Cassidy Says He's Eager To Get Out And Start Recording Again

Philly rapper in prison on involuntary manslaughter charges.

Less than a week after being convicted of involuntary manslaughter and two counts of aggravated assault, Cassidy is already planning out his future from behind bars.

The Philadelphia rapper, who could serve nearly two years (see "Cassidy Convicted Of Involuntary Manslaughter — Will Be Eligible For Parole Soon"), spoke out from Philly's Curran-Fromhold Correctional Facility for the first time Monday (January 30), saying, "While I am pleased that I was cleared of the murder charges, my satisfaction is not long lasting, because of the death of someone who I considered to be my friend, Des Hawkins.

"And while I am eager to resume my career as a recording artist, writer and performer," he continued in a statement issued via his attorney, "I am also eager to be reunited with my family, friends and fans."

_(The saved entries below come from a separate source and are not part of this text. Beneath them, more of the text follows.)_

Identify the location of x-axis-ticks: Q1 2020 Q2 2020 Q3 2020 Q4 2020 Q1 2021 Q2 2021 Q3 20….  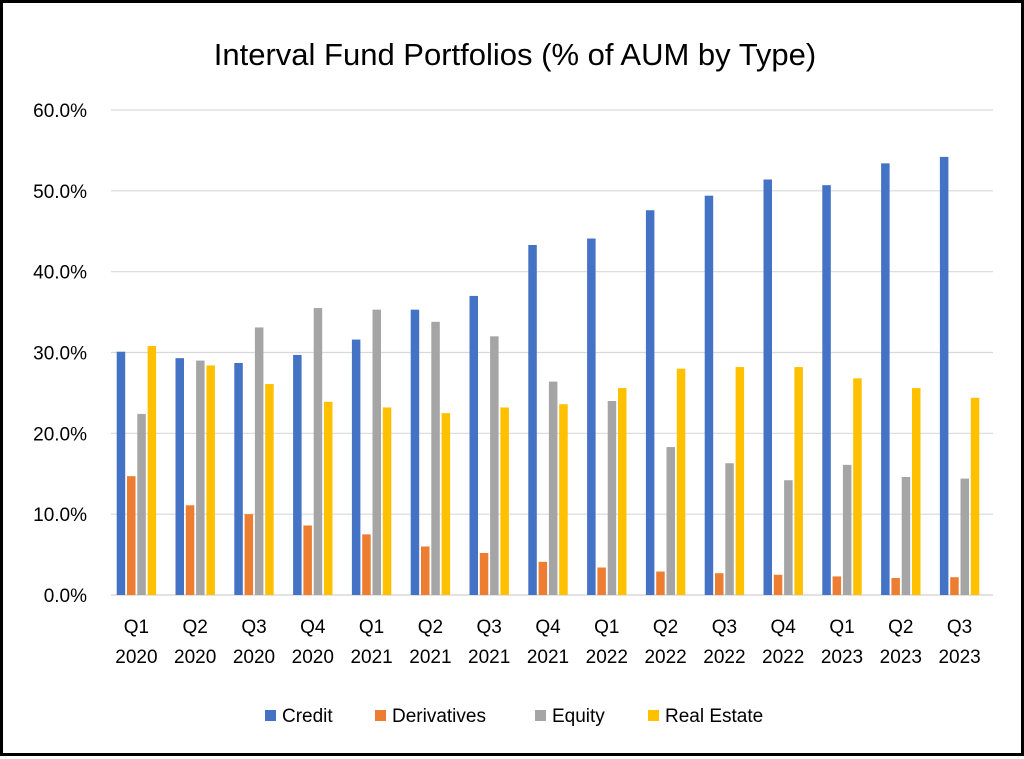
(548, 642).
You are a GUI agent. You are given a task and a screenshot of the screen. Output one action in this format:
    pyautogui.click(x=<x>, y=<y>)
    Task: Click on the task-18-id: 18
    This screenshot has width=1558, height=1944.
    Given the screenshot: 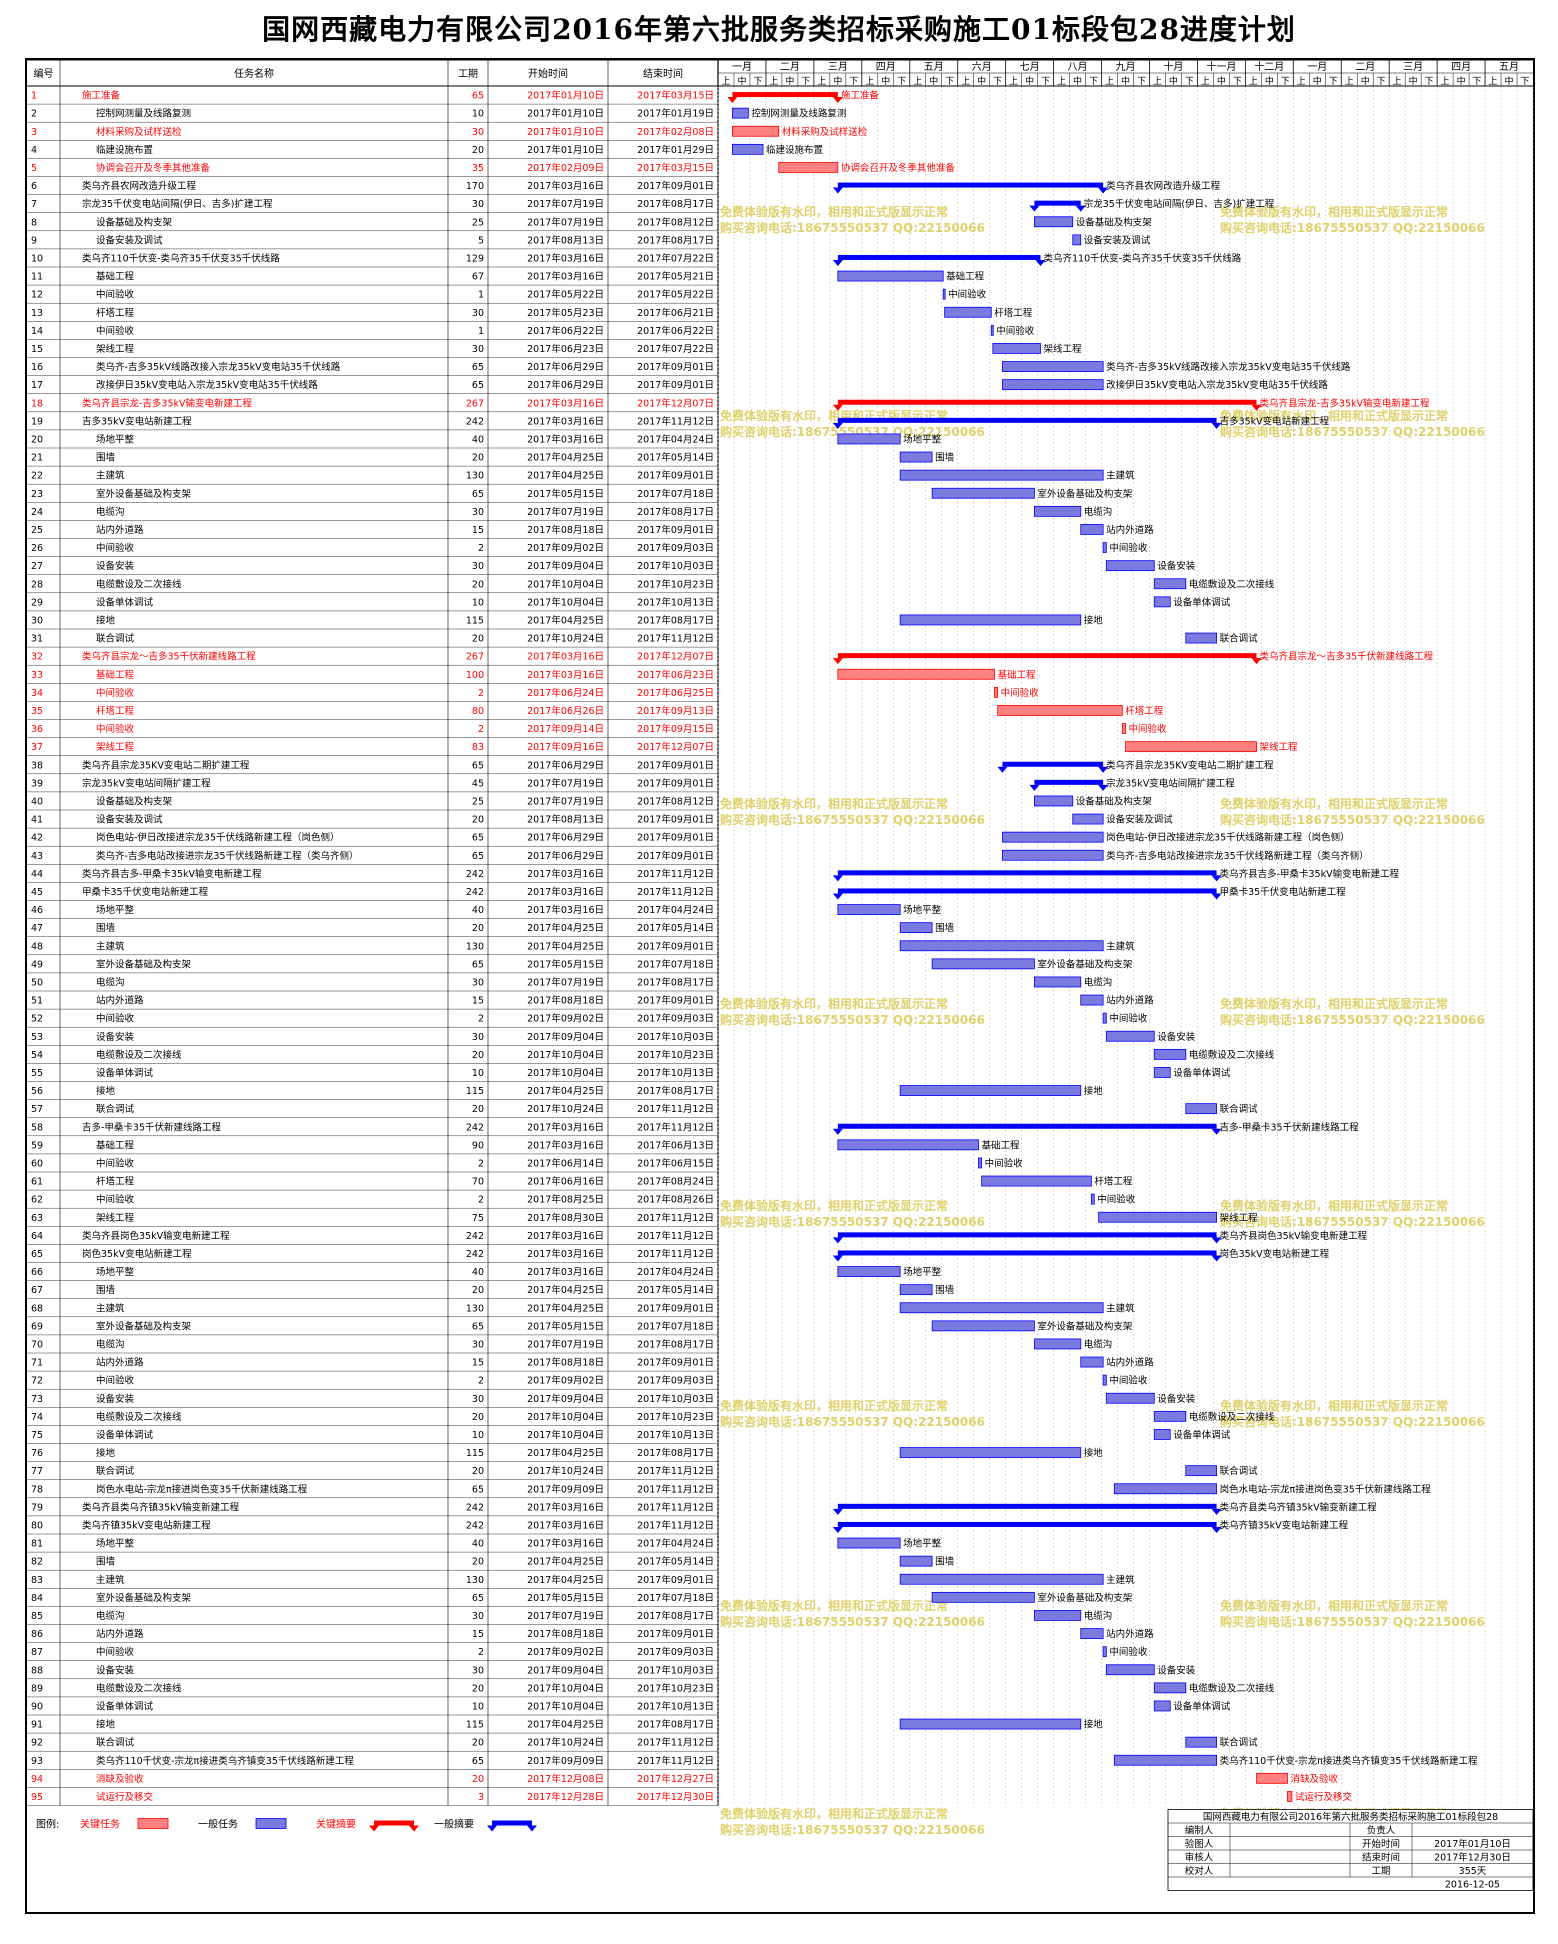 What is the action you would take?
    pyautogui.click(x=37, y=404)
    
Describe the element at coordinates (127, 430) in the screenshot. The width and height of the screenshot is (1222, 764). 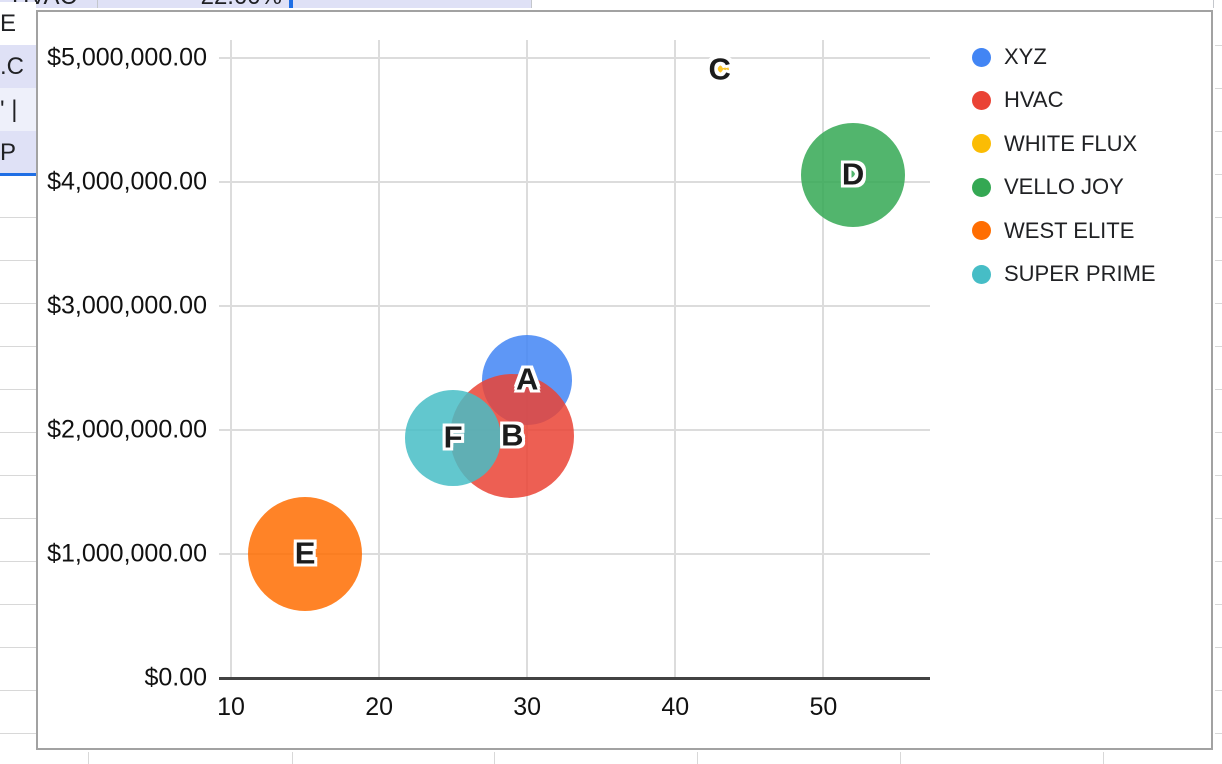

Cassidy, whose real name is Barry Reese, was also convicted of possession of an instrument of crime for his involvement in the death of Hawkins, who was killed during a gunfight between two groups of men at Cassidy's home on April 15. Police found the rapper housing a sizable amount of ammunition at his pad, some of which matched the casings found at the crime scene.

Cass said he considers the incident a learning experience and hopes his young fans see his predicament as a warning of what not to do. He also noted that he shares the message delivered in court by Hawkins' father, who urged all parents to love their children and be there for them in their time of need.

"As the father of a young child myself, spending much time on the road and in the studio, away from home, I am relieved that I will soon be home," said Cass, who expects to be released on parole in the next two to three months, thanks to several months' credit for time served since turning himself in to police in June (see "Cassidy Turns Himself In On Murder, Weapons Charges").

"When Cassidy gets out, do not expect us to promote this situation as a cocky and violent situation, but as a blessed situation," said producer Swizz Beatz, a close friend of Cassidy's. "Cass will continue to make great music, but in a positive way, educating the youth that violence is never the answer, [and] we'll do the rest of the talking with the music."

Upon his release, the two plan to hit the studio and churn out tracks for Cassidy's next album, which they hope to put out by summer (see "Swizz Beatz Says He's Eager To Lay Down Beats With Cassidy").

Meanwhile, Cass is slated to drop his latest single, "Cassidy (The Anthem)," on February 28. The track, which will be released as a 12-inch vinyl, was originally recorded for, but never featured on, his sophomore LP, last summer's I'm a Hustla. It will also be widely available as a ringtone starting Tuesday and as a digital single on February 14.